Junto com muitos movimentos na Espanha e na Europa, e mesmo nos Estados Unidos, também estamos nos colocando como outsiders, mas como outsiders que vêm de uma construção coletiva, que acreditam no público, que acreditam no comum. Ou seja, somos um outsider que não nega o público. É verdade que esta narrativa de construção coletiva é muito mais difícil do que a narrativa que simplesmente diz: "Eu entendo seu problema e a resposta sou eu, e por isso ... we’re gonna build the wall ". É muito simplista, não simples, simplista. E muito pessoal. Nós, ao contrário, estamos falando de um processo que é um pouco mais difícil, estamos enfrentando um problema cultural um pouco mais difícil, mas estamos vendo que é possível. Se fizermos bem, podemos avançar, podemos escolher prefeitos, podemos escolher vereadores, podemos escolher pessoas.

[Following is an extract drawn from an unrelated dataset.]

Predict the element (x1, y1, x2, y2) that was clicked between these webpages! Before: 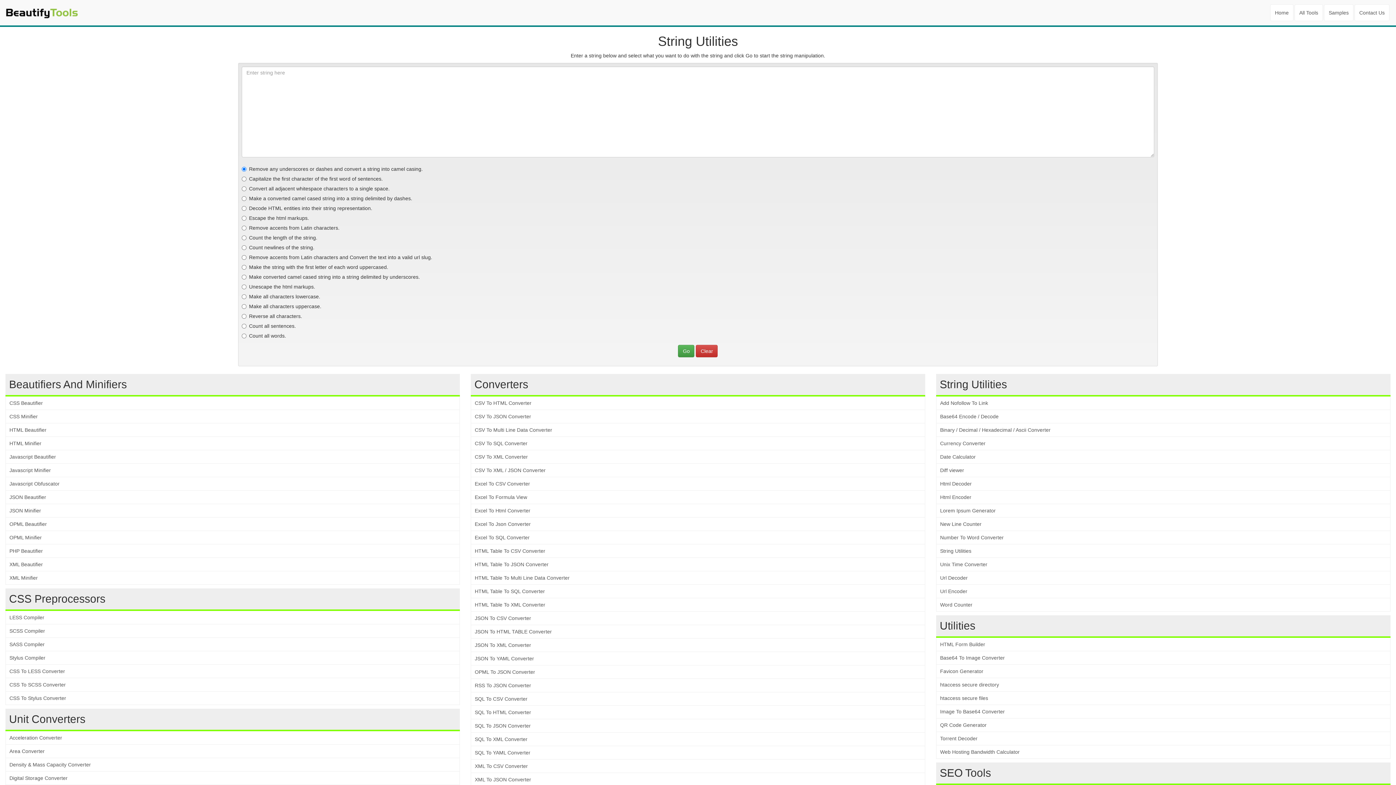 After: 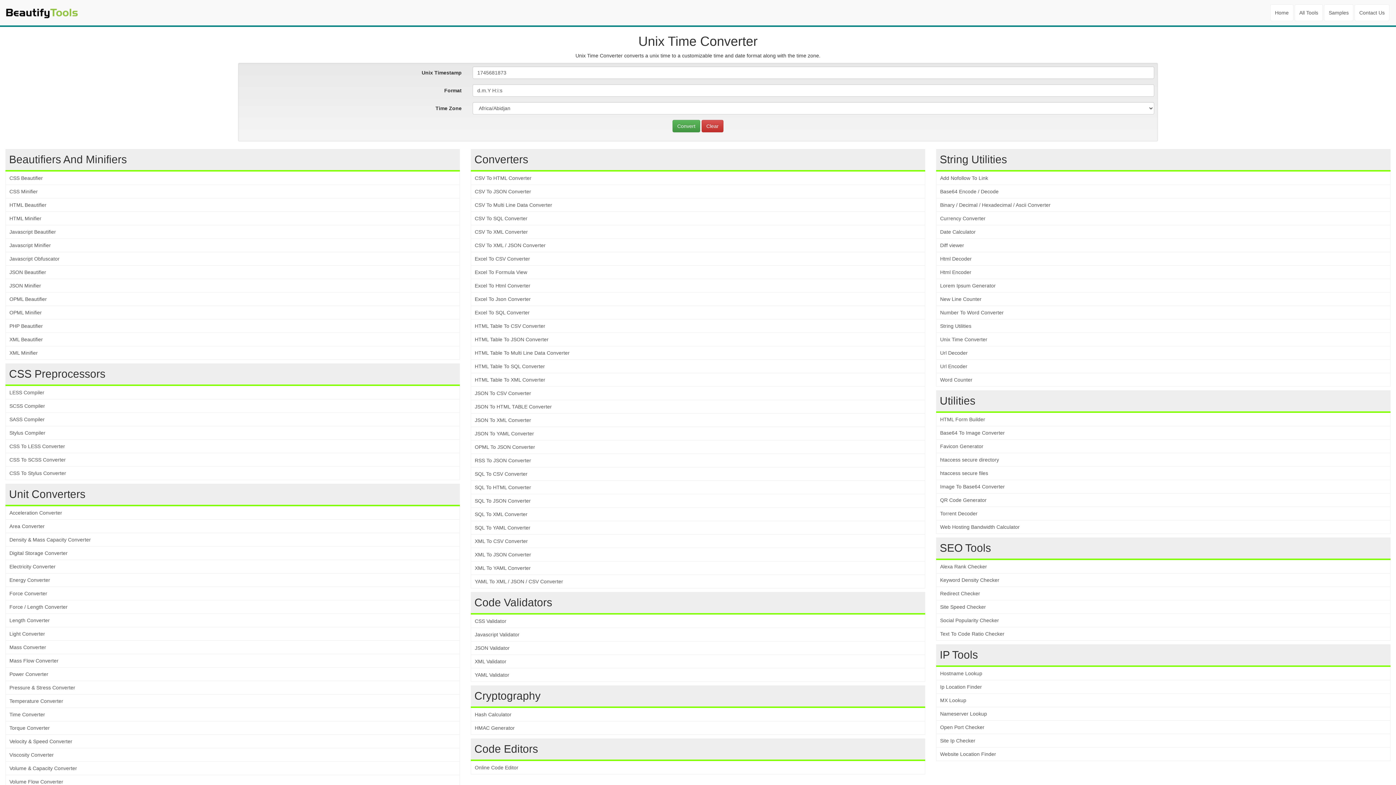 Action: label: Unix Time Converter bbox: (936, 558, 1390, 571)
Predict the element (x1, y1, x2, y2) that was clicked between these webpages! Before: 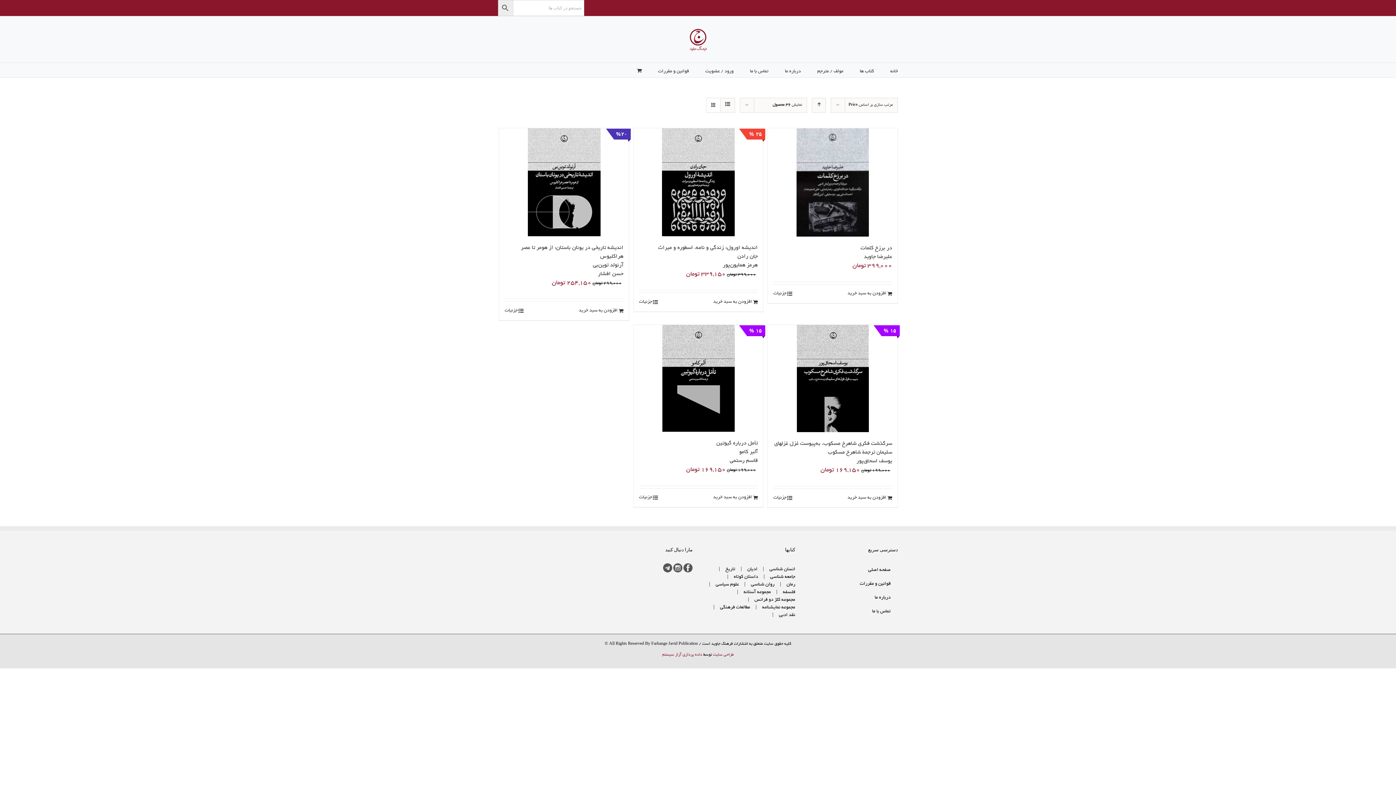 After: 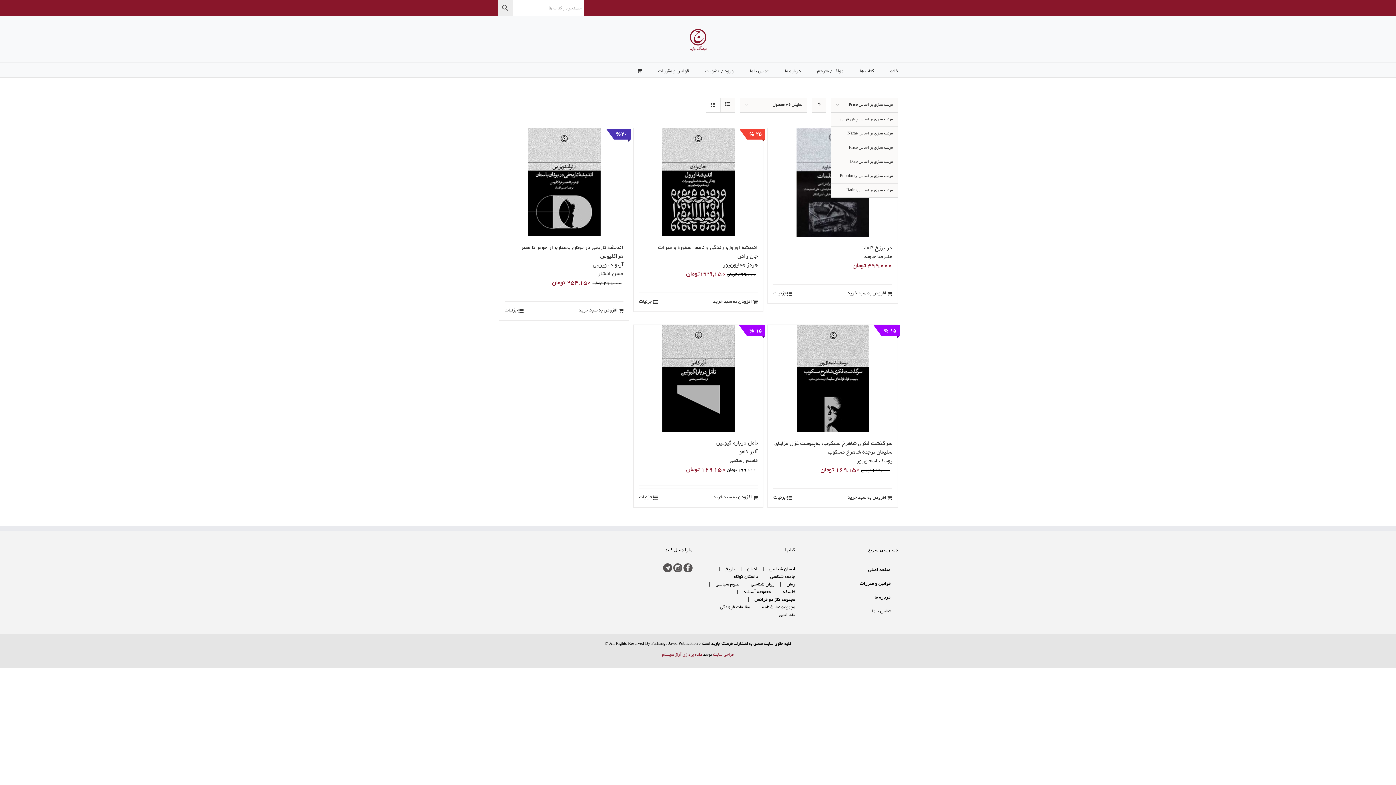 Action: label: مرتب سازی بر اساس Price bbox: (848, 102, 893, 107)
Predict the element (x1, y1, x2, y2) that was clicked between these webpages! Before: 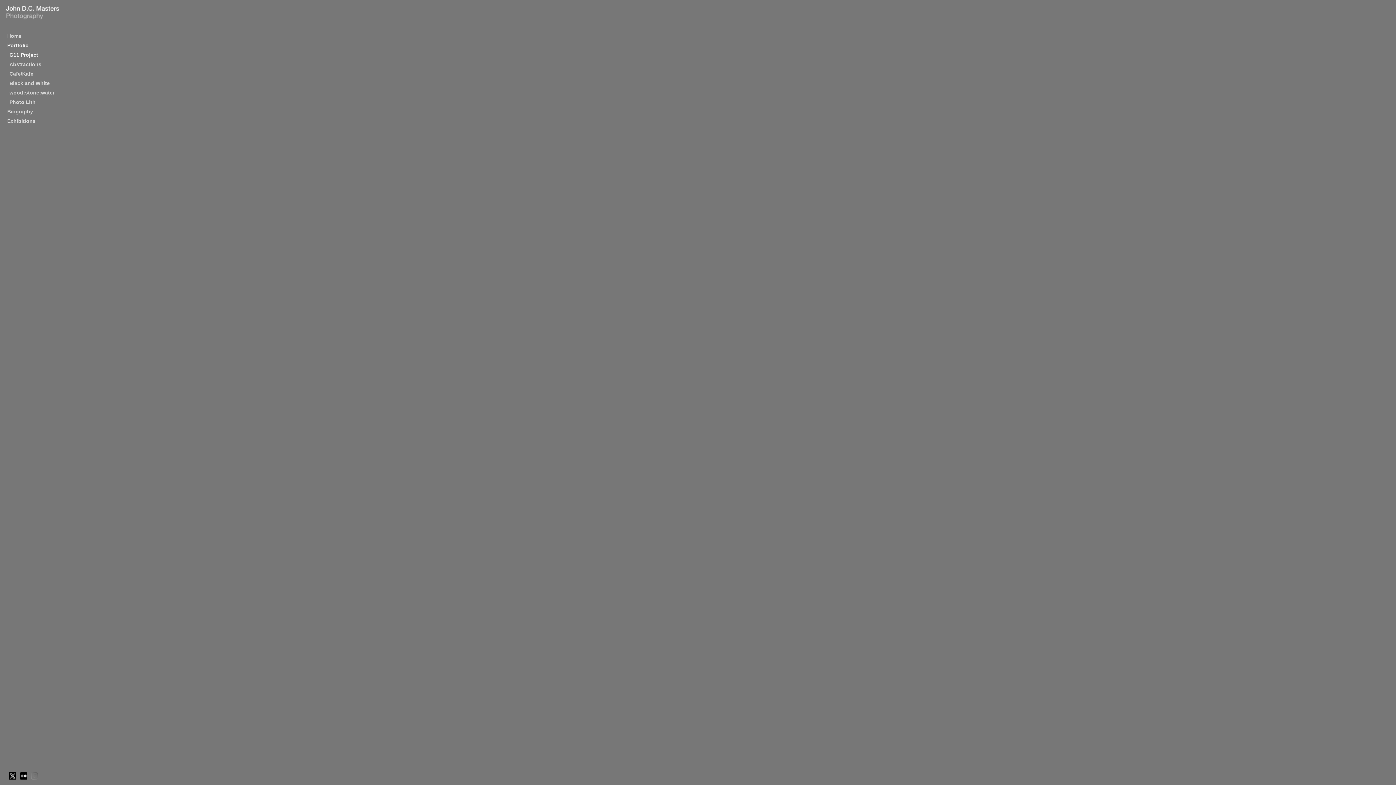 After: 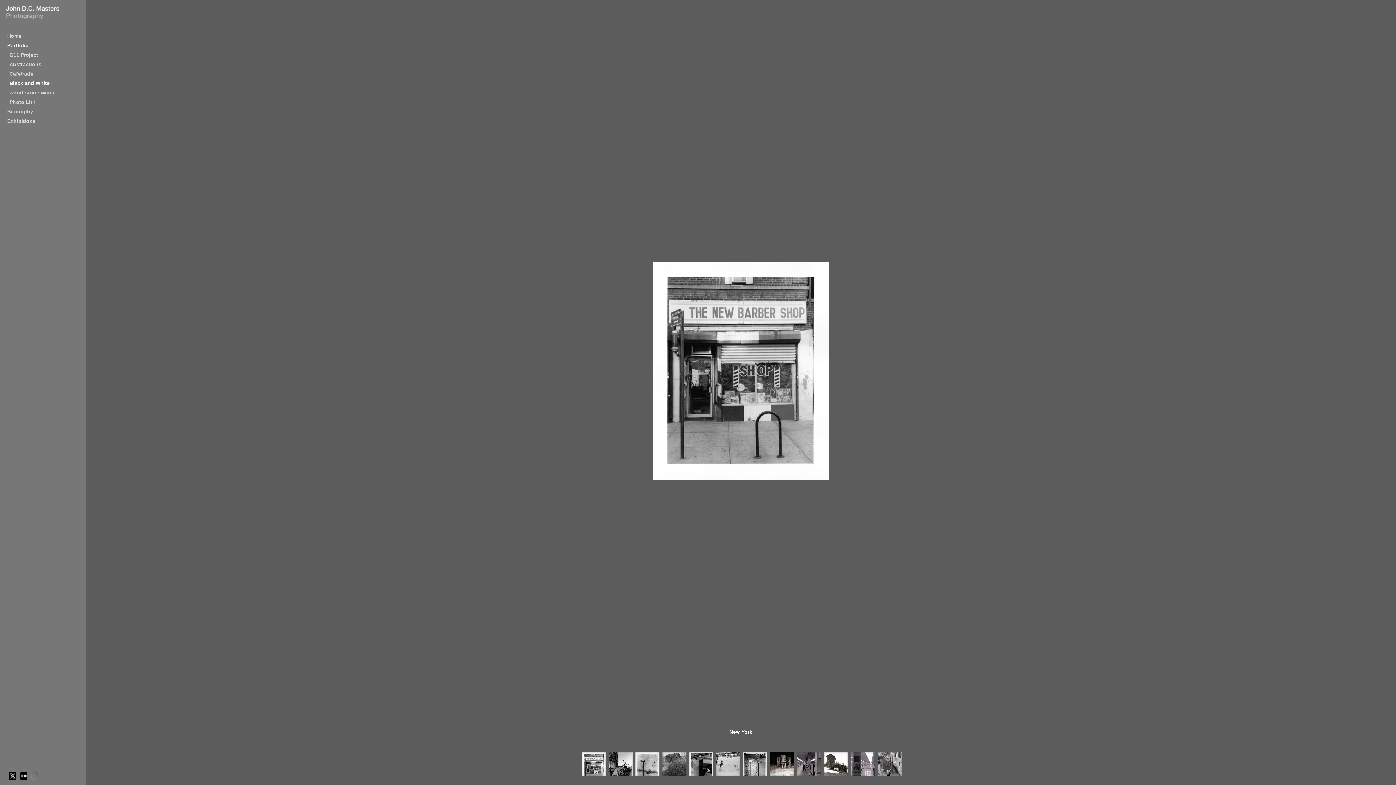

TEMA 4: A QUESTÃO DA LIDERANÇA
Diante dessa questão, acho que estamos culturalmente acostumados a procurar um salvador. Eu acredito que o maior meme da história da humanidade é um salvador. O maior símbolo é um salvador. E mudar isso é muito, muito complexo.
O que vimos e tentamos construir é que é possível sair da ideia da liderança messiânica e ir à ideia de protagonismo. Porque há também uma grande falácia em construções horizontais, na ideia de horizontalidade, que pretende que não existe o protagonismo. E existe, sim. Há pessoas que são melhores que outras em algumas coisas. Há pessoas que são melhores do que outras dependendo do momento.
A dificuldade está em como migrar da ideia de liderança para a ideia de protagonismo. E muitas vezes acontece por como funcionam os processos relacionais. Aí as dificuldades surgem porque, apesar de sabermos que a noção de liderança é limitada, sabemos que isso gera muito conforto para as pessoas, porque delega a responsabilidade de trazer soluções a outra pessoa, e isso é muito confortável, até como mecanismo psicológico para quando não podemos enfrentar a realidade. E a complexidade da realidade de hoje coloca a quase todos nós diante dessa situação de perguntar: quem tem a resposta? Onde é que estou procurando? E um bom discurso, uma ideia forte, incorporada em um forte modelo de liderança, continua a convencer muitas pessoas.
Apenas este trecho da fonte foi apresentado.